When Ubisoft became the first major games publisher to throw its hat into the NFT (Non-Fungible Token) ring last year, the gaming community’s reaction was mixed. Given the experimental nature of their exploration, the French publisher took the feedback to heart and has said that NFTs represent a “major change that will take time.” More recently, Square Enix president Yosuke Matsuda said that the Final Fantasy publisher is also exploring how to implement NFTs in its games. Matsuda believes that NFTs will be particularly useful in boosting user-generated content in games. EA CEO Andrew Wilson, too, has suggested that NFTs and play-to-earn gaming are the “future of our industry.” Meanwhile, on the retail side, GameStop is planning to create a virtual marketplace where players can buy, sell, and trade NFTs.
While NFTs, cryptocurrency, and blockchain have drawn heavy criticism due to scammers and the environmental impact of crypto mining, there is undeniable interest from gamers that publishers cannot ignore. Interpret recently queried 1,500 players from its 5,000+ member NFT/crypto gaming panel (a subgroup of Interpret’s 30,000+ member Good Gamer Group). The panel represents Xbox, PlayStation, Switch, mobile, and PC players who are interested, are not interested, have previously owned, or currently own an NFT or cryptocurrency. The key takeaway: over 56% are interested in the idea of being able to earn NFTs through playing video games.
Moreover, NFTs could play a major role in retention (of critical importance to live-service games), as over 45% indicated that being able to earn NFTs through gaming would increase their current engagement levels with games. Additionally, over 53% indicated that earning NFTs is the primary driver, compared to being able to sell/trade NFTs, and the idea of building an NFT collection.

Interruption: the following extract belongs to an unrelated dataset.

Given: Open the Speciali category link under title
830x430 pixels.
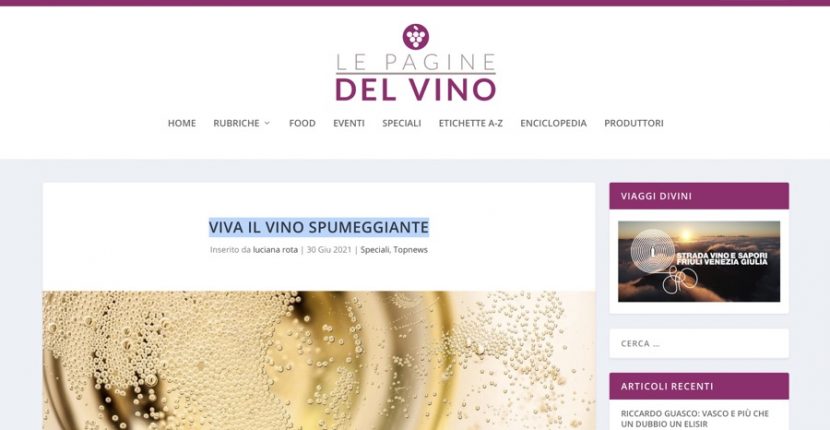Looking at the screenshot, I should click(375, 249).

“Building a collection is not the major motivator right now. Gamers are not yet viewing NFTs as they would Pokémon cards or collecting a complete set of similar items. Gamers just want to be able to participate in this new business and engagement model,” explained Jesse Divnich, Interpret’s Senior Vice President of Growth and Innovation. “Currently, becoming an NFT owner is a cumbersome process with numerous steps across multiple systems and programs. Gamers are likely looking to the industry to help create a more streamlined process towards NFT ownership and participation.”
Ultimately, Interpret expects gamer sentiment to continue to warm towards “play-to-earn” as the industry unpacks how best to position this new model. NFTs represent a shift in power to the players and provides a greater sense of true ownership from the items they earn both in and out-of-game.
Divnich added, “We have been through these evolutions before. Over the last decade, we have seen new approaches and business models that expand the industry’s approach to monetization. Whether free-to-play, downloadable content (DLC), the transition to full digital downloads, subscription gaming services, the concept of season/battle passes, etc. – these all went through the murky phase that play-to-earn is going through right now. Gamers liked these concepts from the get-go, but it took time for the industry and players to get on a similar wavelength. It’s a learning and discovery process on both sides.”